Note I'm not planning on posting this anywhere else, that'd be your job.
There are a couple of queries: I'll leave it up to you to decide whether
to keep BIT8_TABLE or use power(2,xx), and your limit of 1 billion might
deserve to be quickly re-tested (I've not even tried).

PS: BIT8_TABLE should read x"0102040810204080" and NOT_BIT8_TABLE = x"FEFDFBF7EFDFBF7F",
no idea why that does not show up correctly inside eucode tags.

### 3. Re: Some Interesting OpenSource Projects

petelomax said...

I've reworked your primes/Phix solution, made it a wee bit faster, but only by about 30-fold...
I reached the dizzying heights of 4436 here, up from 121.

Might be educational to read how you optimized the code, in a side-by-side, of why the original code ran slowly, and why your's runs faster. I mean, if you have a spare moment. On the overall big view, not the nitty gritty, unless you have written a book on it? Is your magic Phix-specific, general good programming practice, etc?

Kat

### 4. Re: Some Interesting OpenSource Projects

I already knew the algorithm, though not used an odd-only bitmap.
I figured out which byte/bit needed testing and let my brain stew on it for a couple of days before drumming up that little monster.

The performance of Phix suffers a little for subscripts (and to a slightly lesser extent floating point numbers).
The simple reason is that Phix does not have a proper register allocator yet, though one is planned for 2.0.0.
In particular, "s[i] op= x" potentially suffers an agi stall on both the fetch and store, which means 20-30 clocks
instead of 1 were ([shifted] ref)s already in a register. Some tight inner loops are ~8* slower than say gcc manages.
There is also no "with inline", and that many extra call/return can also prove a bit costly, relatively speaking.

Inline assembly like that is pretty much an almost/quite probably exclusively Phix-only thing.
(One exception I know for certain is that C++ and probably some plain C compilers have "intrinsics".)
For the builtin primitives, such as length() and sqrt(), there is simply no choice but to do it that way.
It is not normally worth the effort, though I might yet adopt some of that code into builtins\primes.e

### 5. Re: Some Interesting OpenSource Projects

@petelomax Thanks for the interesting solution, but you can do a PR for a second solution in a PrimePhix/solution_2 directory.

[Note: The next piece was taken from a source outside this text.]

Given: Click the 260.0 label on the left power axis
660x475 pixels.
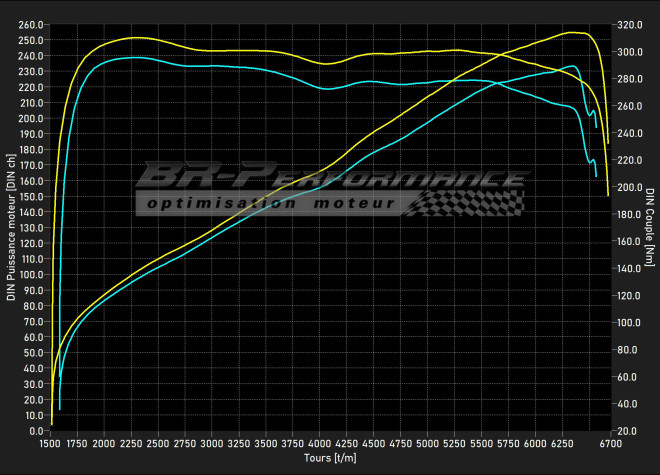Looking at the screenshot, I should (x=31, y=24).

However, I'm not sure this is faithful to the original intent since it has assembly code in it.

### 6. Re: Some Interesting OpenSource Projects

rzuckerm said...

@petelomax Thanks for the interesting solution, but you can do a PR for a second solution in a PrimePhix/solution_2 directory. However, I'm not sure this is faithful to the original intent since it has assembly code in it.

No.

As I understand it, all I would have to do is find the original repository, fork it to my github account, open that, download it, modify it, go back to the original and find their "create a PR document", read that and follow every detail and run all the tests they require, probably involving installing a whole bunch of other stuff, fire up github desktop, find/add my local copy, upload that, push it, then open my github account online, find the create PR button, click that, add all the details they need, and then I'm done. In contrast, you've already got at least 9/10ths of that set up. It's one file.

As well as all that, there are a couple of choices I expect you to make, in particular the power(2) or BIT8_TABLE thing. The other one is testing the 1 billion limit.

As to inline assembly, it is part of the language, and besides which, do you seriously think no other entries are doing something like that? Some are in fact pure asm. Just be open and honest about it.

### 7. Re: Some Interesting OpenSource Projects

@petelomax

I just checked with the maintainers of the Primes project, and they said that there is a "mixed" category for solutions that contain more than one language. When I have time, I'll do a PR for your solution, and I'll give you credit for it.